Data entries

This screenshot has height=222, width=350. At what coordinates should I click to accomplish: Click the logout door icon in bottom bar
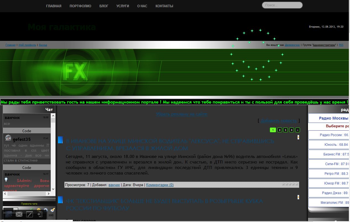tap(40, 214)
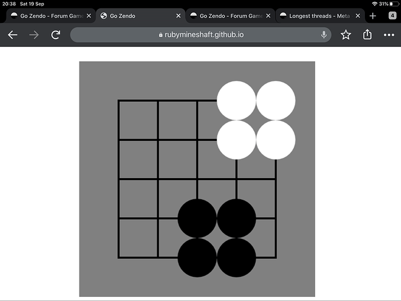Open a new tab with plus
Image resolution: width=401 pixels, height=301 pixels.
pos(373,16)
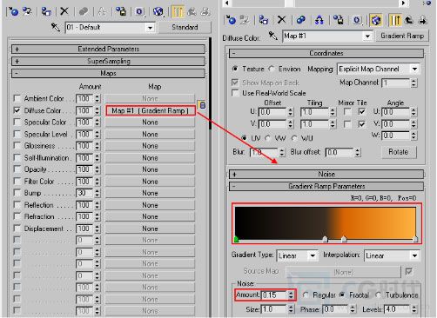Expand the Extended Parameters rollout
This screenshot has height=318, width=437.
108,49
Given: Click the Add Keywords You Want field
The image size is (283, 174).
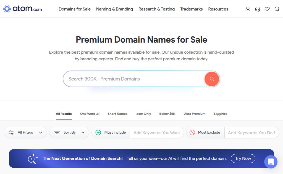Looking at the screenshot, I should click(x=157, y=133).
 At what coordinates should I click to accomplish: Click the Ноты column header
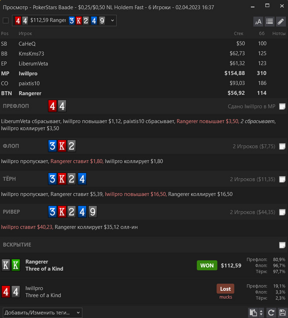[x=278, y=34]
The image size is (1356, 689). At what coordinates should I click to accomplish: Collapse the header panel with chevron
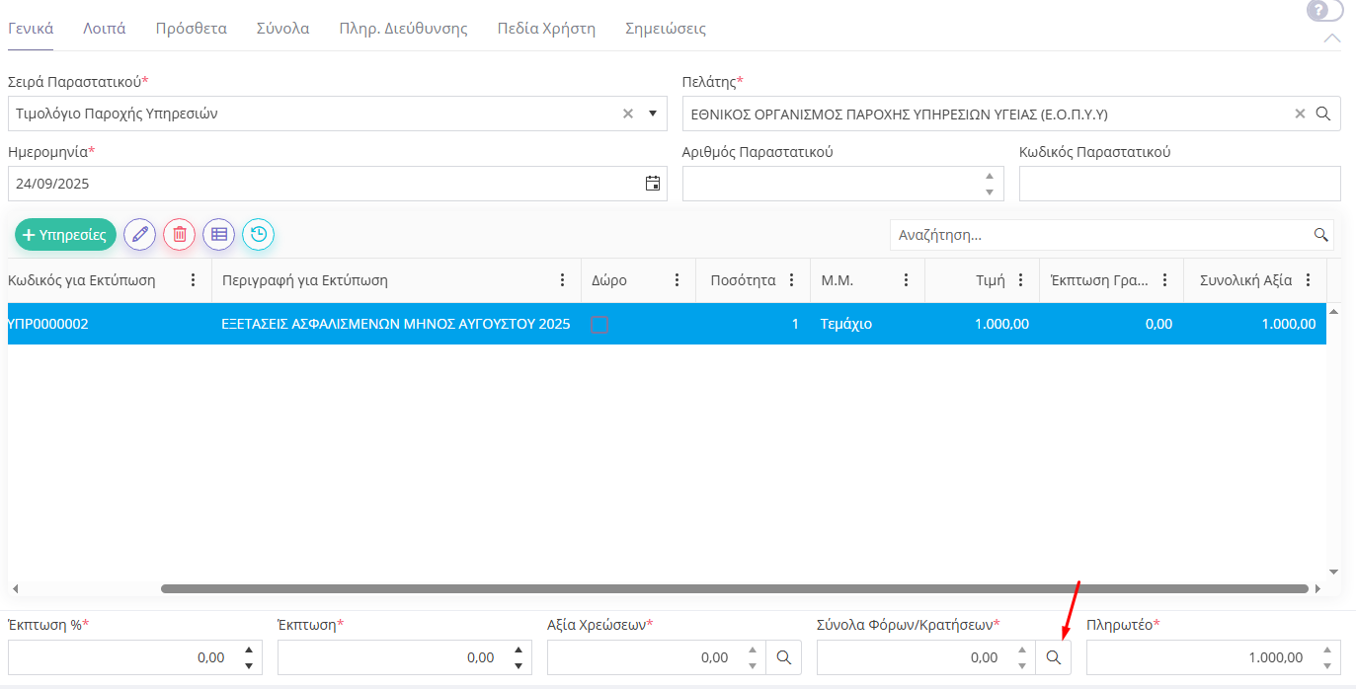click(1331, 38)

__Required work__.
The lines to retype begin with the one containing "Given: Click the Add Keywords You Want field" and end with the last line of the records. Reproduce them exactly and omit the pictures.

__Result of the task__.
Given: Click the Add Keywords You Want field
The image size is (283, 174).
Looking at the screenshot, I should click(x=157, y=133).
 At what coordinates should I click to accomplish: Click the Ноты column header
[x=278, y=34]
The image size is (1356, 689). At what coordinates should I click to accomplish: Collapse the header panel with chevron
click(1331, 38)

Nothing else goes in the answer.